Module 12: Triggers, Scheduling, and Interfaces
Duration: 60 minutes Day: Day 3, Session 6
The hands-on lab for this module lives in the Hermes repository. Read the Concepts page to understand the four interface patterns and why each serves a different operational need. Then open the Hermes lab guide to configure cron schedules and webhooks.
What This Module Is About
Your agent works when you run it manually. Now it needs to work when you are not there.
Automated operation requires two things: trigger mechanisms (how does the agent know when to run?) and interface patterns (how do humans and systems interact with the running agent?). This module covers both.

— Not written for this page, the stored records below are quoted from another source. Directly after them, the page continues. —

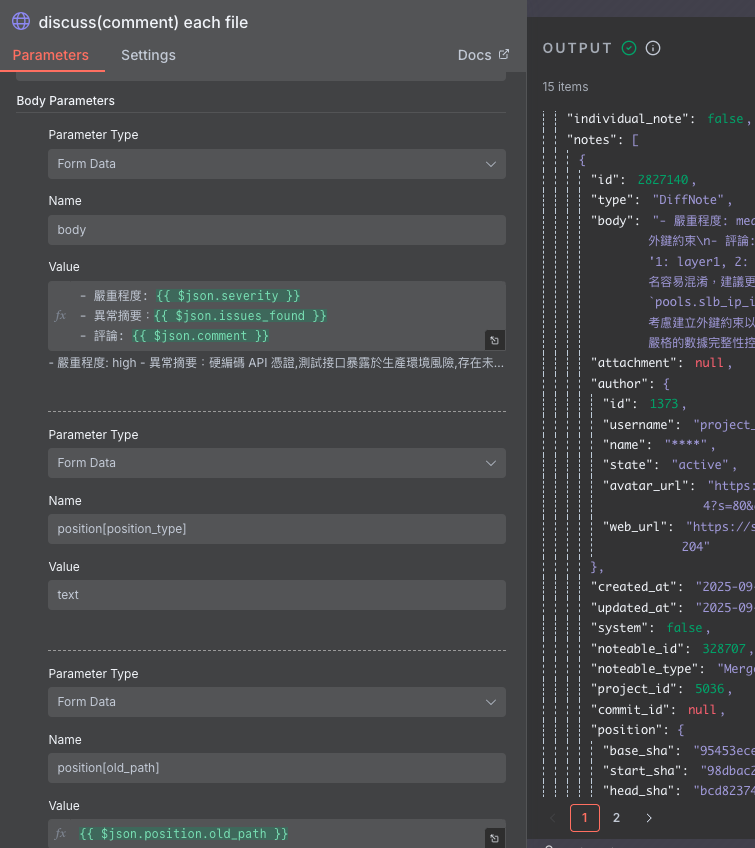Viewport: 755px width, 848px height.
Task: Click the Name field containing position[position_type]
Action: [x=277, y=529]
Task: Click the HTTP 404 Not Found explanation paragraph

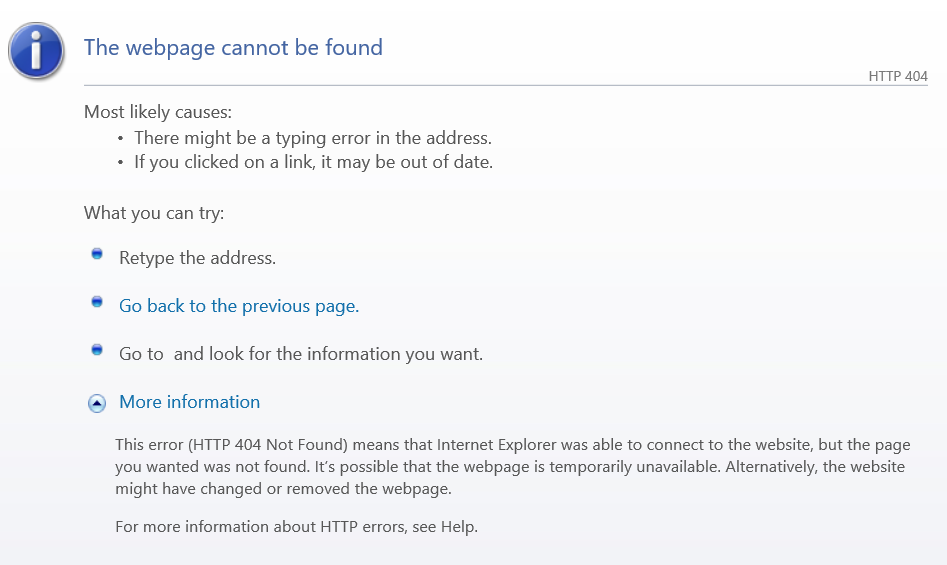Action: tap(513, 467)
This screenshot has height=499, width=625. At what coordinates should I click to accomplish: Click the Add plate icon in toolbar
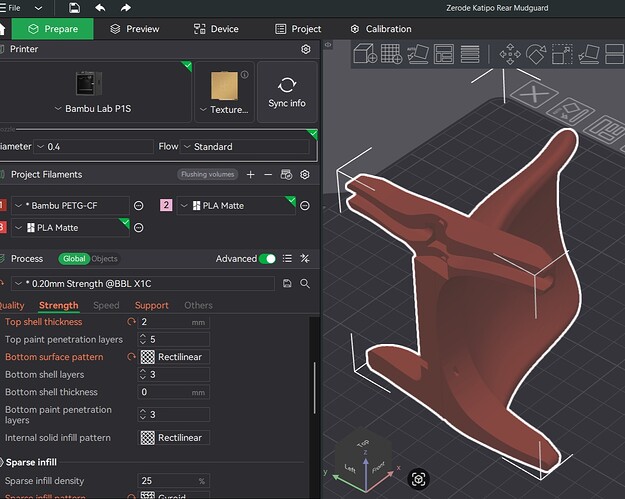(391, 53)
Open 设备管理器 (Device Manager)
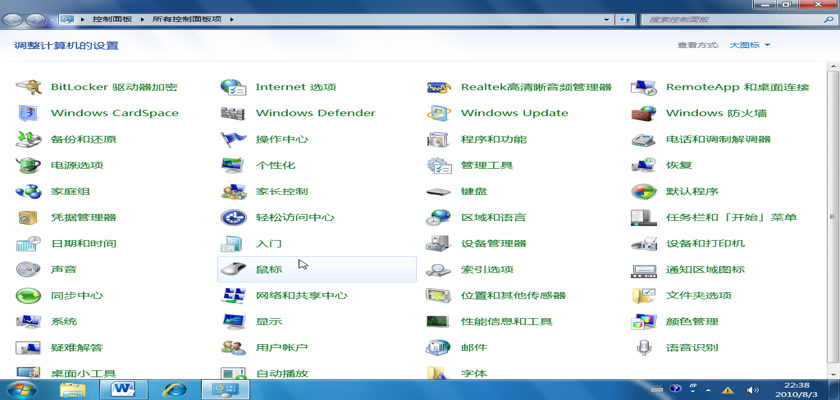 (438, 243)
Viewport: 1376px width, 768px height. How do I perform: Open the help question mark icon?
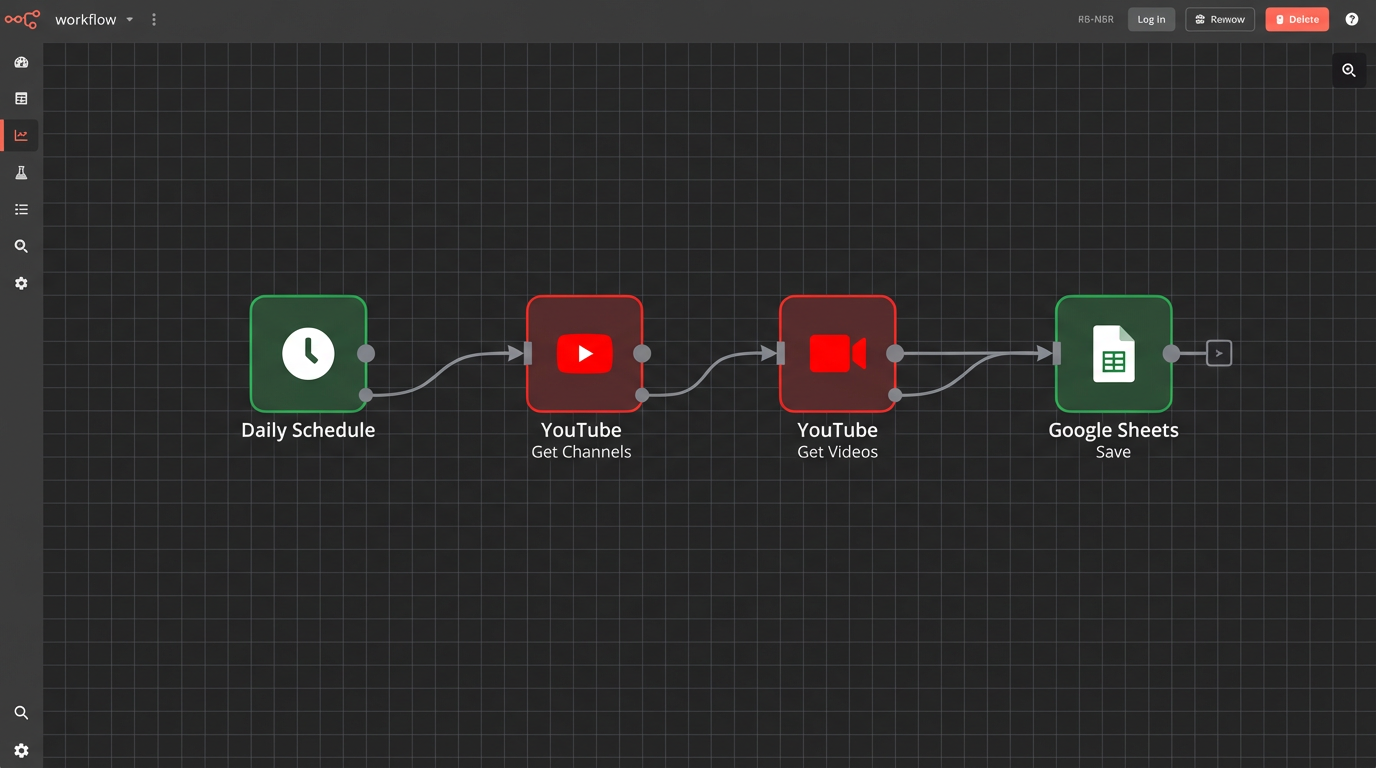1351,19
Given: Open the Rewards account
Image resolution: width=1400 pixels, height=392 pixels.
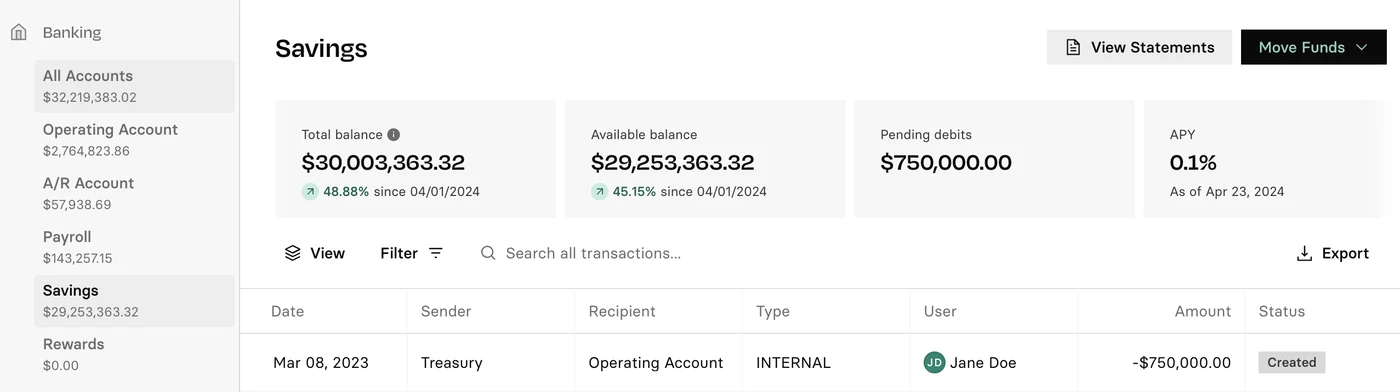Looking at the screenshot, I should (x=135, y=354).
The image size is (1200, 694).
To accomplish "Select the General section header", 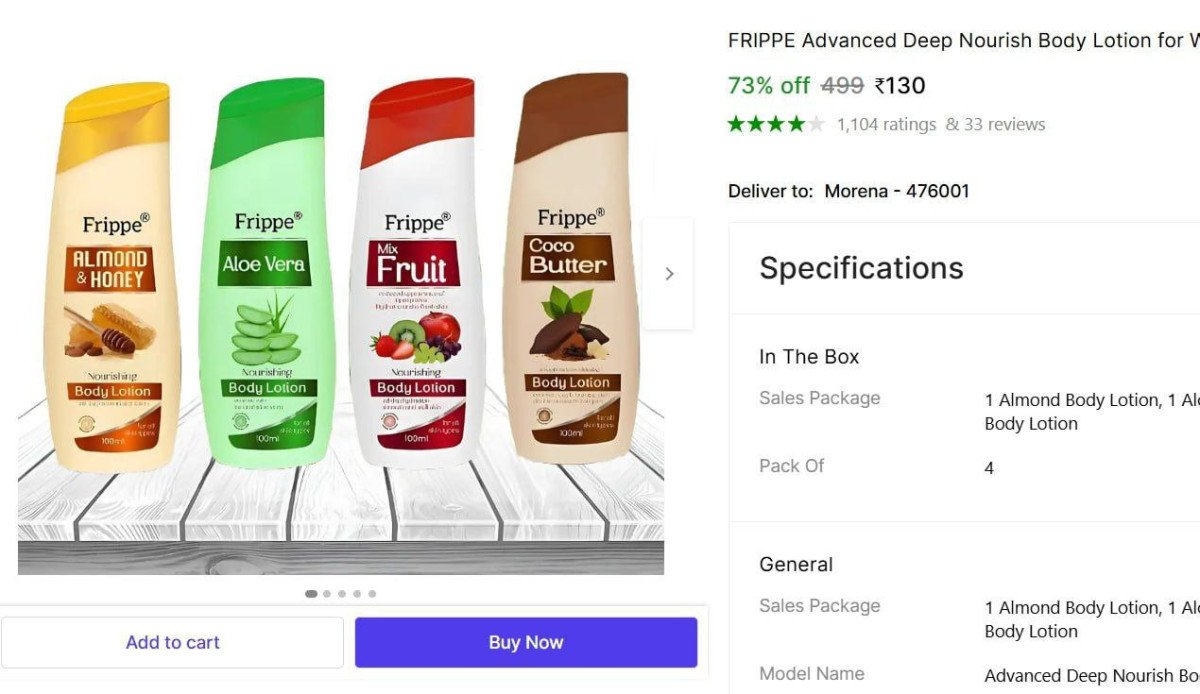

By the end of the lab, your agent will run on a daily schedule and respond to simulated webhook events — moving from "a tool you invoke" to "an operational service."
Learning Objectives
By the end of this module, you will be able to:
- Configure cron schedules for periodic agent tasks using Hermes's job scheduling system
- Set up webhook-triggered workflows that activate your agent in response to external events (alerts, deployments, pipeline completions)
- Explain four interface patterns — CLI, Slack/Teams, Webhooks, Cron — and select the right one for different operational scenarios
- Describe the Mission Control concept as the dashboard interface that consolidates agent activity across a fleet
Prerequisites
- Modules 10-11 completed (you have a working agent, ideally a fleet)
- Hermes running with cron and webhook support enabled
- Basic understanding of HTTP webhooks (if you've used Slack or GitHub webhooks, you're ready)
Module Contents
| Section | Content | Time |
|---|---|---|
| Reading | Concepts: Interface Patterns and Trigger Design | 15 min |
| Reading | Reference: Cron Config, Webhook Setup, Slack Integration | 10 min |
| Lab | Configure Triggers and Interfaces (Hermes repo) | 25 min |
| Quiz | Module 12 Assessment | 10 min |
| Exploratory | Stretch Projects | Optional |
Key Insight: Interfaces Define When Agents Are Useful
A manually-invoked agent is useful when you remember to run it. An automatically-triggered agent is useful when you need it — regardless of whether you were thinking about it. The difference between these two is the difference between a tool and an operational service.
The interface pattern you choose determines the agent's operational profile: cron for predictable periodic work, webhooks for event-driven response, chat for conversational on-demand access, dashboards for situational awareness. Most production agents use multiple interfaces for different interaction modes.